- _Assignment_
Once the line containing "You are a computer-use agent. Viewport: 374px" is found, copy it and each subsequent line exactly. Stop at the end of the records below.

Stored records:
--------------------------------

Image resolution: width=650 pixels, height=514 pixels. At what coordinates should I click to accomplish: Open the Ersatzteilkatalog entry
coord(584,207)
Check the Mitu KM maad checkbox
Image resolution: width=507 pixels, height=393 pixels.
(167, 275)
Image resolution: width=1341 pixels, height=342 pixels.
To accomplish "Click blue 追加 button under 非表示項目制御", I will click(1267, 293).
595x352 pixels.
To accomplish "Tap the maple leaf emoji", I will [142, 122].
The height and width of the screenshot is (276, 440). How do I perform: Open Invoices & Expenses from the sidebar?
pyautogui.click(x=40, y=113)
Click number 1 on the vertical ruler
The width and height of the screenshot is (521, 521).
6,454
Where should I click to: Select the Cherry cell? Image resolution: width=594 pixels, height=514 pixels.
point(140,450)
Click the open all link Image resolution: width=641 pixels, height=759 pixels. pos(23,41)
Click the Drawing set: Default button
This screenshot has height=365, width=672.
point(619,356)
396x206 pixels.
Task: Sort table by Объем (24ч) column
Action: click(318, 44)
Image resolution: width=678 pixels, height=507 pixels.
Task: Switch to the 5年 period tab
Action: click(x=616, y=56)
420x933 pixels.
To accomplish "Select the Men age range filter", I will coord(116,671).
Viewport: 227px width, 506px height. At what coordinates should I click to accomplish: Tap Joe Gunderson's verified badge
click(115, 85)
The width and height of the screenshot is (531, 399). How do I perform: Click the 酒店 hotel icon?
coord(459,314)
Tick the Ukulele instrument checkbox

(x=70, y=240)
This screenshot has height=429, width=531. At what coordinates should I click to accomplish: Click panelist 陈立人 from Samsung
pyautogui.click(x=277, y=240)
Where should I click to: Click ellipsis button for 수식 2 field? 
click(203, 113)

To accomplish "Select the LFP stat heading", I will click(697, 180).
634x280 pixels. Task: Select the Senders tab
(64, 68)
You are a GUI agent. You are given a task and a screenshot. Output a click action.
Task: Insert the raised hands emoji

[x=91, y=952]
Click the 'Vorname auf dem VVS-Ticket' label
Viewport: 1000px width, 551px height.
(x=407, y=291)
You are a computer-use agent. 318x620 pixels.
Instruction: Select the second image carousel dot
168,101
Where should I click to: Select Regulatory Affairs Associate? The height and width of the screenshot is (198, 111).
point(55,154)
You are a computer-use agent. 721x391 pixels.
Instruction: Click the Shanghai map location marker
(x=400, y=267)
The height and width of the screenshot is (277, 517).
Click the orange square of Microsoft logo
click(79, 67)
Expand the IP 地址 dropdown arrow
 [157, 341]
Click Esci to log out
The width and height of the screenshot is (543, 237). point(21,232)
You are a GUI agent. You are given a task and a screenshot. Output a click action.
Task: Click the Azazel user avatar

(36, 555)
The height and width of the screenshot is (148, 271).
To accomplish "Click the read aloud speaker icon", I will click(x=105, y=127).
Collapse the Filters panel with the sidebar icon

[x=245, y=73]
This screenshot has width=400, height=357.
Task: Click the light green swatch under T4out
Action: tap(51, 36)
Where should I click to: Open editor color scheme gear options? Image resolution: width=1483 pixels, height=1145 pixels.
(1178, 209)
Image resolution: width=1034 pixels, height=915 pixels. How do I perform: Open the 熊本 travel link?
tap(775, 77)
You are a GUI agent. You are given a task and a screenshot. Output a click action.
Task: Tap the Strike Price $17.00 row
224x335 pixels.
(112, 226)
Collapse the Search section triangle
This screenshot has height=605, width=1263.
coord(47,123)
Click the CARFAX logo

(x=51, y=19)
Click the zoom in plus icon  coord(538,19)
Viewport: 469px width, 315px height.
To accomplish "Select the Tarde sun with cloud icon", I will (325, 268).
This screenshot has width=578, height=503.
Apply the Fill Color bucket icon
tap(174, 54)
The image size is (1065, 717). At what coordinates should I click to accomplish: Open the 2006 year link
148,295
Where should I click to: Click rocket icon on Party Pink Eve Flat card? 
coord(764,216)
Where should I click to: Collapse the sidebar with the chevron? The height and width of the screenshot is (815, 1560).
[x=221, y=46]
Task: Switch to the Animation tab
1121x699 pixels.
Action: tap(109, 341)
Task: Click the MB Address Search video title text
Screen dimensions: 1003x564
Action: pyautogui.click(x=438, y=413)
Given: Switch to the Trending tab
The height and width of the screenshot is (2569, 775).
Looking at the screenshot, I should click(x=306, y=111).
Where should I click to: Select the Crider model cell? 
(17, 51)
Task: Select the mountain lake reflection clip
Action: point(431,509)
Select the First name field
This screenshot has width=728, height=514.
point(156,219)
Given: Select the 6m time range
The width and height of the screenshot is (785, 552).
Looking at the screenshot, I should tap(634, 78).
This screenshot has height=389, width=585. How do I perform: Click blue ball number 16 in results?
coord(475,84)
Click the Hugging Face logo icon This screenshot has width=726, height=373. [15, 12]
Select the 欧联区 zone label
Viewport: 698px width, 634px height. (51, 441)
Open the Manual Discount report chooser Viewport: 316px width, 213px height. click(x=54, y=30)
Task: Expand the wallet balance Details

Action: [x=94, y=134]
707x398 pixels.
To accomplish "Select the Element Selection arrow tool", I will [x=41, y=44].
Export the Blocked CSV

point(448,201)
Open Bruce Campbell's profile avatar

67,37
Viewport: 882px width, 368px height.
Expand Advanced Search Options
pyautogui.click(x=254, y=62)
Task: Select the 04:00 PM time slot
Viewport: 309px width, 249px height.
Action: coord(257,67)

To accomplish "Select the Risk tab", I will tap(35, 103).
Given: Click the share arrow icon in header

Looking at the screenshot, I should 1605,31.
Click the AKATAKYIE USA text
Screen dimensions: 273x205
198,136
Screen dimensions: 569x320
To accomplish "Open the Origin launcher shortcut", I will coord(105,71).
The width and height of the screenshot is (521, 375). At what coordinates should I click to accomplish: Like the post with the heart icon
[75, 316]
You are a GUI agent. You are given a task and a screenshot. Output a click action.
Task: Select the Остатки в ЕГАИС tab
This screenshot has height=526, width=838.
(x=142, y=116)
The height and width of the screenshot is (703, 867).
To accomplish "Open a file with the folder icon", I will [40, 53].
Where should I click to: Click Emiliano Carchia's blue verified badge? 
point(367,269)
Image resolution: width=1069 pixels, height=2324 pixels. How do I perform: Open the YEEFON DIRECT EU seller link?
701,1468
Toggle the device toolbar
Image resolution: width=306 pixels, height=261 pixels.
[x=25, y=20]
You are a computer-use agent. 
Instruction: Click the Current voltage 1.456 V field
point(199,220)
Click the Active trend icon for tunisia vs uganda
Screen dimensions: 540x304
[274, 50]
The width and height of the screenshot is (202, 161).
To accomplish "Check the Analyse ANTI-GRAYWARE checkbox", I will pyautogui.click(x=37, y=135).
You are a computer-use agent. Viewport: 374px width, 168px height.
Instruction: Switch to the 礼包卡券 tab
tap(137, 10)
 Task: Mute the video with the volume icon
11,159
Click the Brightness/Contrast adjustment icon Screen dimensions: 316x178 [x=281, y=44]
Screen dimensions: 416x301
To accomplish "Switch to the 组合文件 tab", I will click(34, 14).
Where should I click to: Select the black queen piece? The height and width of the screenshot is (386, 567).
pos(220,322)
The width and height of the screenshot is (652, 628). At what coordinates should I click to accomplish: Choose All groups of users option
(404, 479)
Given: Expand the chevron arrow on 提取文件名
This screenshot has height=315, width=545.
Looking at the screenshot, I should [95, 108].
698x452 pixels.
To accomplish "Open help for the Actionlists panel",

--------------------------------

- _Solution to the problem_
You are a computer-use agent. Viewport: 374px width, 168px height.
Instruction: Switch to the 礼包卡券 tab
tap(137, 10)
 Task: Mute the video with the volume icon
11,159
Click the Brightness/Contrast adjustment icon Screen dimensions: 316x178 [x=281, y=44]
Screen dimensions: 416x301
To accomplish "Switch to the 组合文件 tab", I will click(34, 14).
Where should I click to: Select the black queen piece? The height and width of the screenshot is (386, 567).
pos(220,322)
The width and height of the screenshot is (652, 628). At what coordinates should I click to accomplish: Choose All groups of users option
(404, 479)
Given: Expand the chevron arrow on 提取文件名
This screenshot has height=315, width=545.
Looking at the screenshot, I should [95, 108].
698x452 pixels.
To accomplish "Open help for the Actionlists panel",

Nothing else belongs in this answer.